= Instructions to follow =
Each line must appear in the answer exactly as it does in the data.

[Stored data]
★ ★ ★ ★ ★

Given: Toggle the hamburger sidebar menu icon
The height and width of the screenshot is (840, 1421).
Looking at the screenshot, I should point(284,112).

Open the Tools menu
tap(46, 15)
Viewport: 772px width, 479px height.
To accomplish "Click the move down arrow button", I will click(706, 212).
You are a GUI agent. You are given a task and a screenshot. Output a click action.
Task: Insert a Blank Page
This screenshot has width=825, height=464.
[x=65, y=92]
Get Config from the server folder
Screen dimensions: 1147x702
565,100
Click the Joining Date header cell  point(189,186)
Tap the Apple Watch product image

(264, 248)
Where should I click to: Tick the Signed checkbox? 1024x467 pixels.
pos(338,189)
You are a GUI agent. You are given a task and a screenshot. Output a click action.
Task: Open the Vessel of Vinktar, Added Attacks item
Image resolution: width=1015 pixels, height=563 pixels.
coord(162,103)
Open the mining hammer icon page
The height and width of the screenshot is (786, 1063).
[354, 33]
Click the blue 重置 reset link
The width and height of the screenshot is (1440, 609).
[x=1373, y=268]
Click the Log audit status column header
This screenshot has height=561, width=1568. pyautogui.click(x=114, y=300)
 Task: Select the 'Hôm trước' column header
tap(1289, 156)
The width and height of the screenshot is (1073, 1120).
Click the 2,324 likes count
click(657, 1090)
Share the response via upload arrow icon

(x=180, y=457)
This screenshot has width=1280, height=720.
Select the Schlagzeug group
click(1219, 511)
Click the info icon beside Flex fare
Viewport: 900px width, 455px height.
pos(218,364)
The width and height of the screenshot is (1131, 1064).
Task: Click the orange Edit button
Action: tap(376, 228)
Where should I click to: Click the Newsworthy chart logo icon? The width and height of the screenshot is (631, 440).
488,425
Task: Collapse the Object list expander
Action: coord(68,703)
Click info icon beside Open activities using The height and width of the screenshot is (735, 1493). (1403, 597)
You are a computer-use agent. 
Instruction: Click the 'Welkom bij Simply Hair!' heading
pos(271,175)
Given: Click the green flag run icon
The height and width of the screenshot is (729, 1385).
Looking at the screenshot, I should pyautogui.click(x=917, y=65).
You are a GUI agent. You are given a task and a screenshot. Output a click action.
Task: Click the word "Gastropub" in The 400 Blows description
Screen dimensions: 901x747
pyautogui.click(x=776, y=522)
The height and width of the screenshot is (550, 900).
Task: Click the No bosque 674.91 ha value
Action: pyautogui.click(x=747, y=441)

★ ★ ★ ★ ★

= Answer area =
Given: Toggle the hamburger sidebar menu icon
The height and width of the screenshot is (840, 1421).
Looking at the screenshot, I should point(284,112).

Open the Tools menu
tap(46, 15)
Viewport: 772px width, 479px height.
To accomplish "Click the move down arrow button", I will click(706, 212).
You are a GUI agent. You are given a task and a screenshot. Output a click action.
Task: Insert a Blank Page
This screenshot has width=825, height=464.
[x=65, y=92]
Get Config from the server folder
Screen dimensions: 1147x702
565,100
Click the Joining Date header cell  point(189,186)
Tap the Apple Watch product image

(264, 248)
Where should I click to: Tick the Signed checkbox? 1024x467 pixels.
pos(338,189)
You are a GUI agent. You are given a task and a screenshot. Output a click action.
Task: Open the Vessel of Vinktar, Added Attacks item
Image resolution: width=1015 pixels, height=563 pixels.
coord(162,103)
Open the mining hammer icon page
The height and width of the screenshot is (786, 1063).
[354, 33]
Click the blue 重置 reset link
The width and height of the screenshot is (1440, 609).
[x=1373, y=268]
Click the Log audit status column header
This screenshot has height=561, width=1568. pyautogui.click(x=114, y=300)
 Task: Select the 'Hôm trước' column header
tap(1289, 156)
The width and height of the screenshot is (1073, 1120).
Click the 2,324 likes count
click(657, 1090)
Share the response via upload arrow icon

(x=180, y=457)
This screenshot has width=1280, height=720.
Select the Schlagzeug group
click(1219, 511)
Click the info icon beside Flex fare
Viewport: 900px width, 455px height.
pos(218,364)
The width and height of the screenshot is (1131, 1064).
Task: Click the orange Edit button
Action: tap(376, 228)
Where should I click to: Click the Newsworthy chart logo icon? The width and height of the screenshot is (631, 440).
488,425
Task: Collapse the Object list expander
Action: coord(68,703)
Click info icon beside Open activities using The height and width of the screenshot is (735, 1493). (1403, 597)
You are a computer-use agent. 
Instruction: Click the 'Welkom bij Simply Hair!' heading
pos(271,175)
Given: Click the green flag run icon
The height and width of the screenshot is (729, 1385).
Looking at the screenshot, I should pyautogui.click(x=917, y=65).
You are a GUI agent. You are given a task and a screenshot. Output a click action.
Task: Click the word "Gastropub" in The 400 Blows description
Screen dimensions: 901x747
pyautogui.click(x=776, y=522)
The height and width of the screenshot is (550, 900).
Task: Click the No bosque 674.91 ha value
Action: pyautogui.click(x=747, y=441)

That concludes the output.